**What you have to do**
Wherever the string "screenshot" turns up in the data, copy the whole line.

**Working data**

# # # # #

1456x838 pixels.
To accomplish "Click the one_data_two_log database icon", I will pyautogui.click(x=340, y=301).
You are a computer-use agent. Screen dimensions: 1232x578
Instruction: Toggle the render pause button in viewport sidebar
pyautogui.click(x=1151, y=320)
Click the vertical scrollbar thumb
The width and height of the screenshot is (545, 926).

# # # # #

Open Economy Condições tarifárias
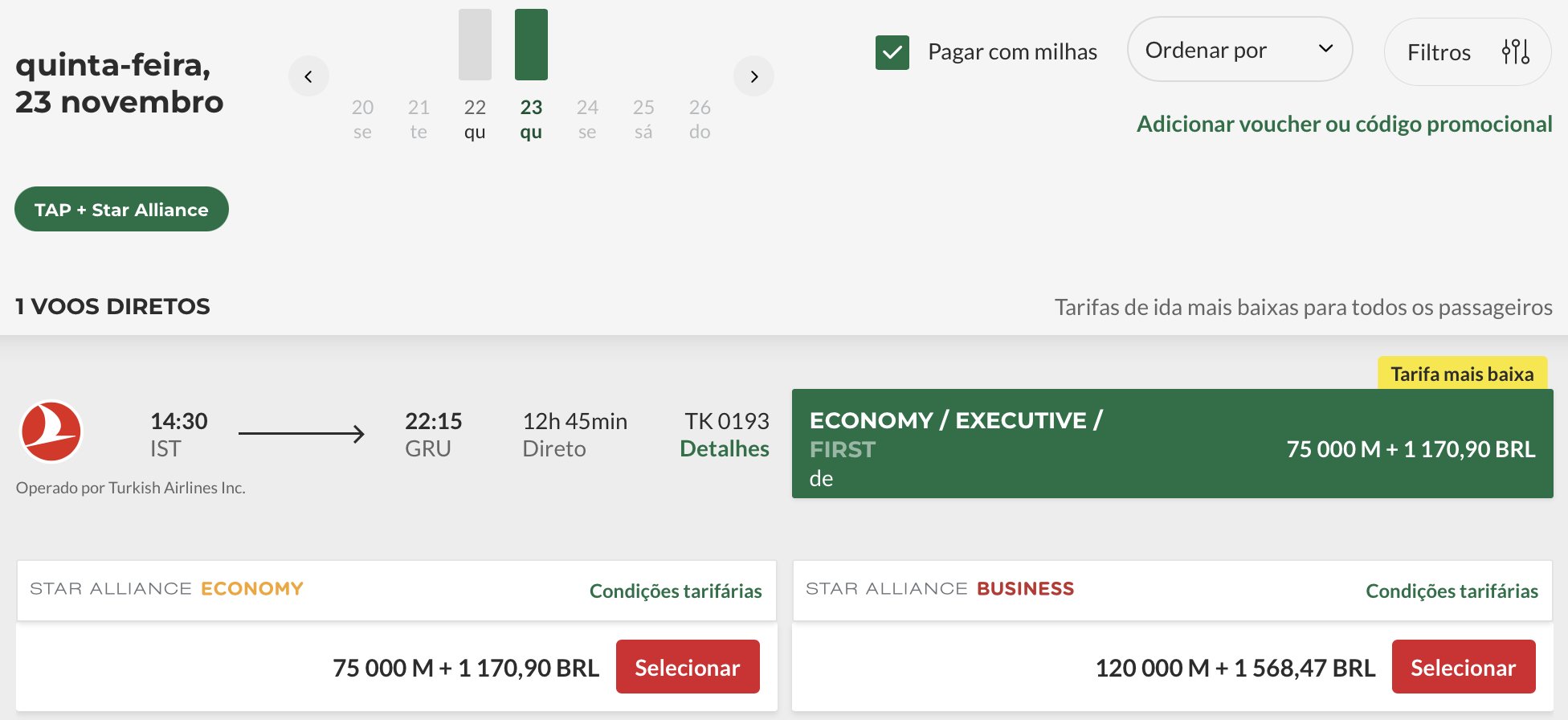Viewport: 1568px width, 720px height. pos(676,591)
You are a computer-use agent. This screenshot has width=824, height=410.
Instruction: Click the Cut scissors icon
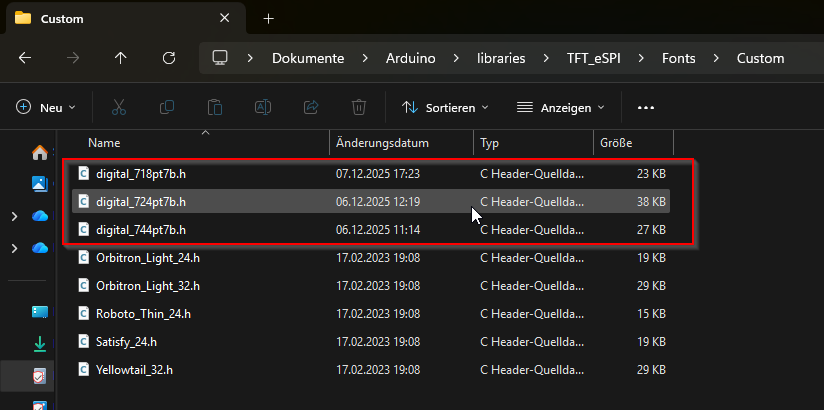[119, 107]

# # # # #

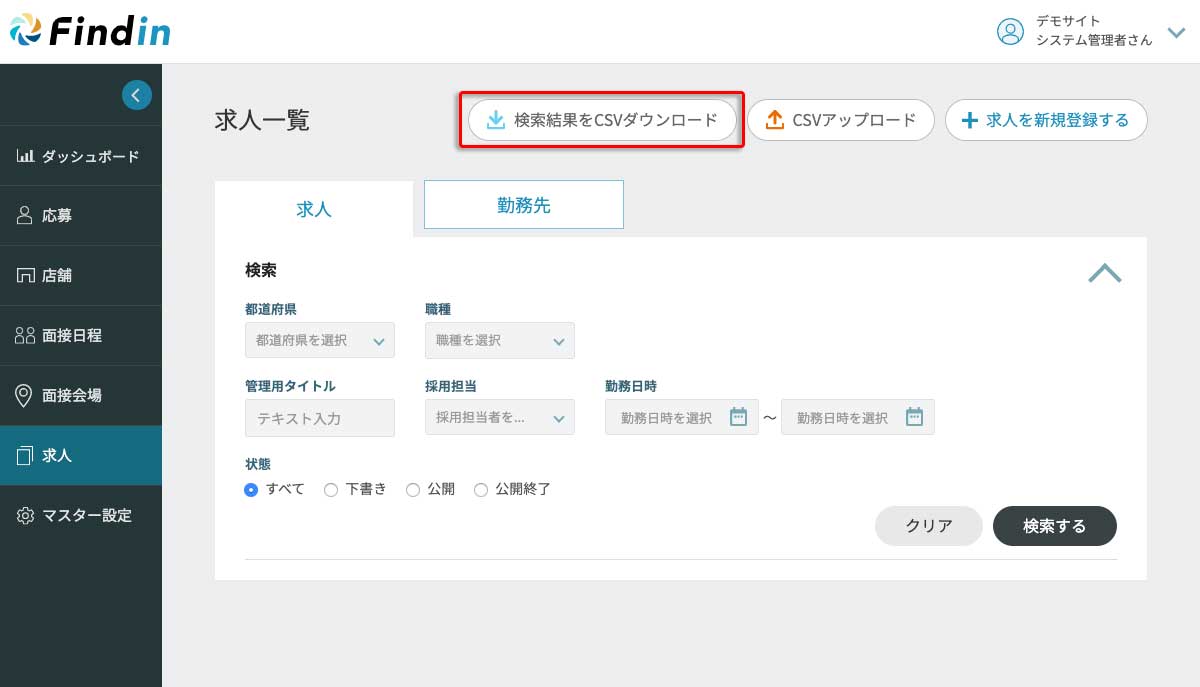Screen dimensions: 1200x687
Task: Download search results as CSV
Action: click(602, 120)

# # # # #

**Task output**
The width and height of the screenshot is (545, 926).
You are a computer-use agent. This screenshot has width=824, height=410.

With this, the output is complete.